▶ **Task to complete**: Go through the records and restate them word for word, omitting images.

==================================================

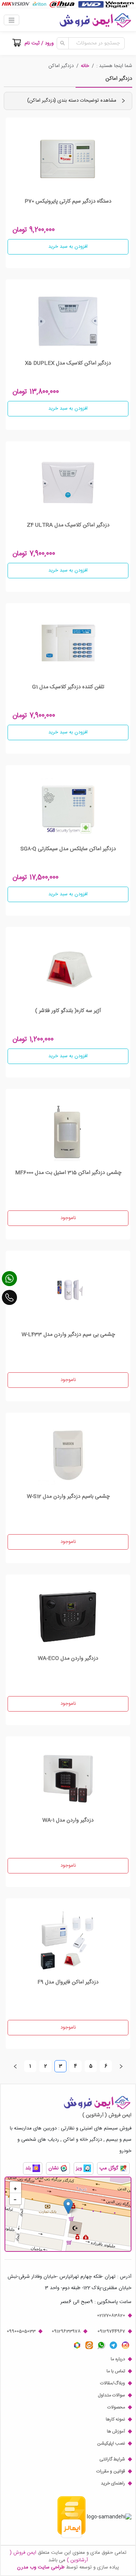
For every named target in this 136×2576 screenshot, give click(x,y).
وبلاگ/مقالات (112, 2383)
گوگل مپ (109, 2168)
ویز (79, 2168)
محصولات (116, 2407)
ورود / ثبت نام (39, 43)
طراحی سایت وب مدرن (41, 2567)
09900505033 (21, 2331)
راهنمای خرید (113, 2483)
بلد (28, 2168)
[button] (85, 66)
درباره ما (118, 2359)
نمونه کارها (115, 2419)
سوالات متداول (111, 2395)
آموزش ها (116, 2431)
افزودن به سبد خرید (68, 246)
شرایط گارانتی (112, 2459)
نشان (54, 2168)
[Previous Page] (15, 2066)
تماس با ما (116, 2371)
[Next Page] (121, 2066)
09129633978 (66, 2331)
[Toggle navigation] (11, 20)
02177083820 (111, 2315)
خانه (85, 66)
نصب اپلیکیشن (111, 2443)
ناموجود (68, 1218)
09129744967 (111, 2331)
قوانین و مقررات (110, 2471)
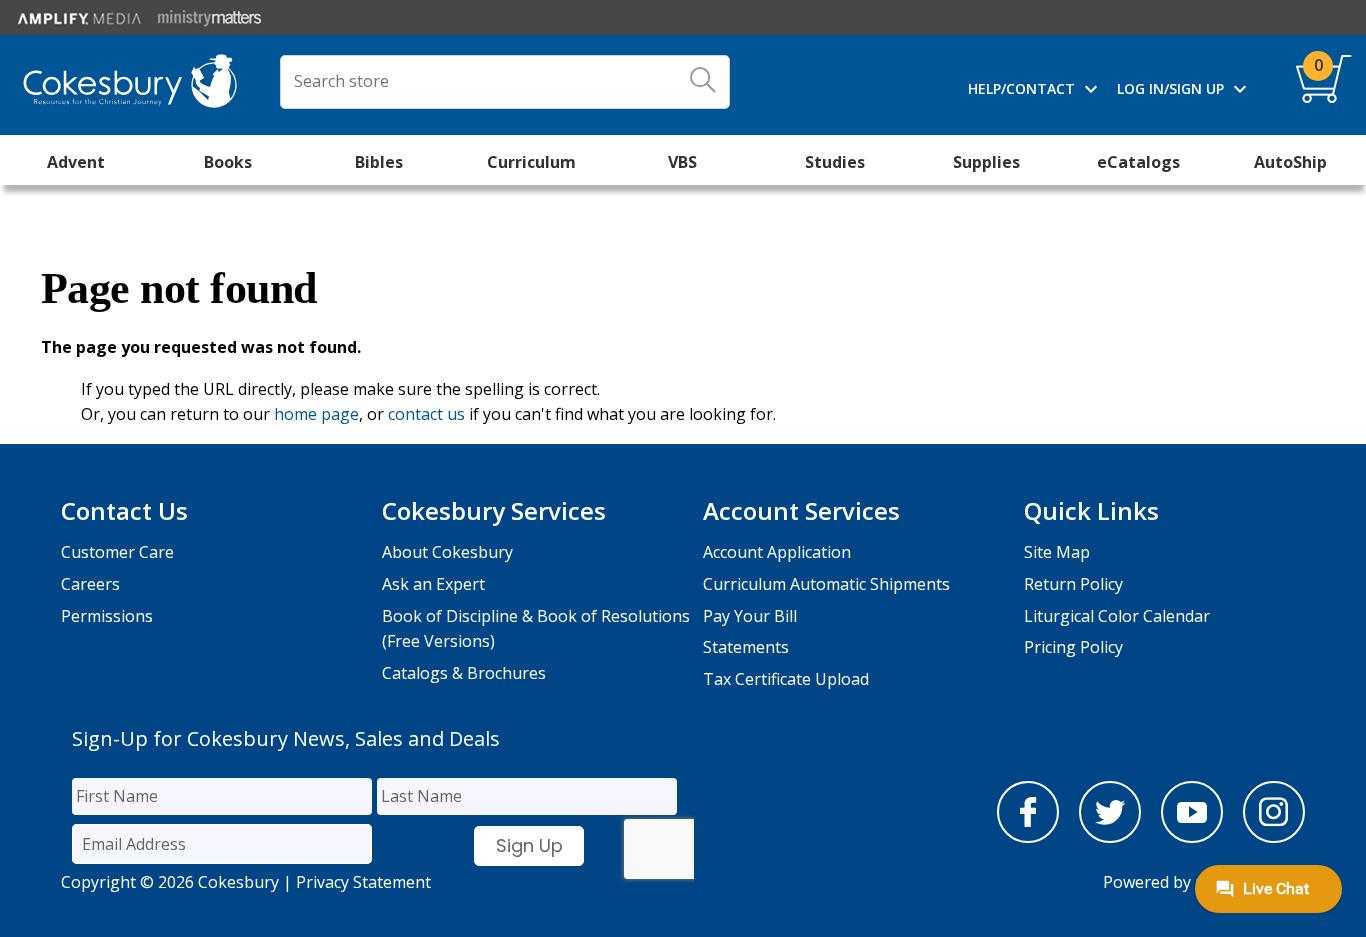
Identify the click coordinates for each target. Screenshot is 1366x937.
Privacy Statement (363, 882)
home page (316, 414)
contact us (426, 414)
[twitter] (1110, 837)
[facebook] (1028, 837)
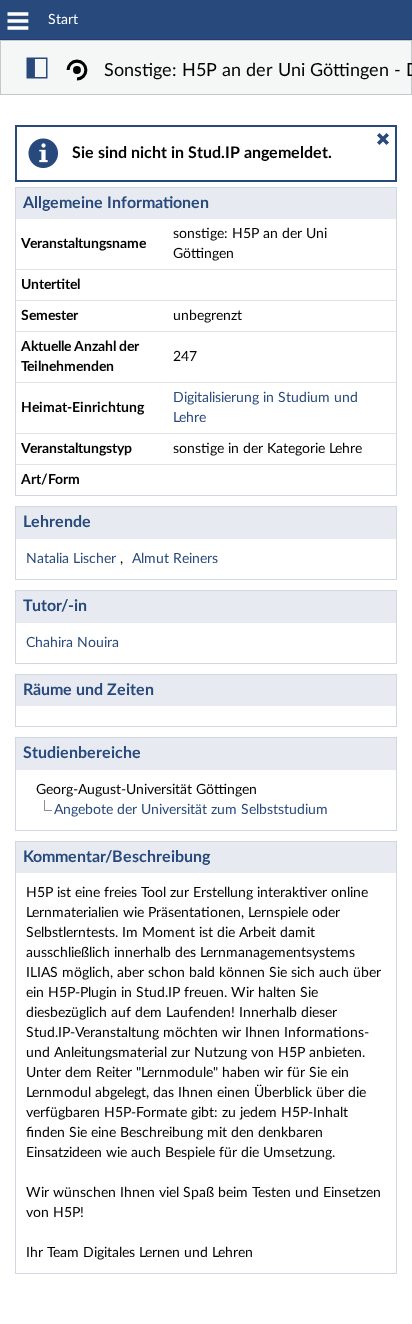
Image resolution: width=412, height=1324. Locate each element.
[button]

==================================================

▶ **Result**:
For every named target in this 136×2576 screenshot, give click(x,y).
وبلاگ/مقالات (112, 2383)
گوگل مپ (109, 2168)
ویز (79, 2168)
محصولات (116, 2407)
ورود / ثبت نام (39, 43)
طراحی سایت وب مدرن (41, 2567)
09900505033 (21, 2331)
راهنمای خرید (113, 2483)
بلد (28, 2168)
[button] (85, 66)
درباره ما (118, 2359)
نمونه کارها (115, 2419)
سوالات متداول (111, 2395)
آموزش ها (116, 2431)
افزودن به سبد خرید (68, 246)
شرایط گارانتی (112, 2459)
نشان (54, 2168)
[Previous Page] (15, 2066)
تماس با ما (116, 2371)
[Next Page] (121, 2066)
09129633978 (66, 2331)
[Toggle navigation] (11, 20)
02177083820 (111, 2315)
خانه (85, 66)
نصب اپلیکیشن (111, 2443)
ناموجود (68, 1218)
09129744967 (111, 2331)
قوانین و مقررات (110, 2471)
Identify the click coordinates for each target. Screenshot is 1366x937.
Privacy Statement (363, 882)
home page (316, 414)
contact us (426, 414)
[twitter] (1110, 837)
[facebook] (1028, 837)
Image resolution: width=412, height=1324. Locate each element.
[button]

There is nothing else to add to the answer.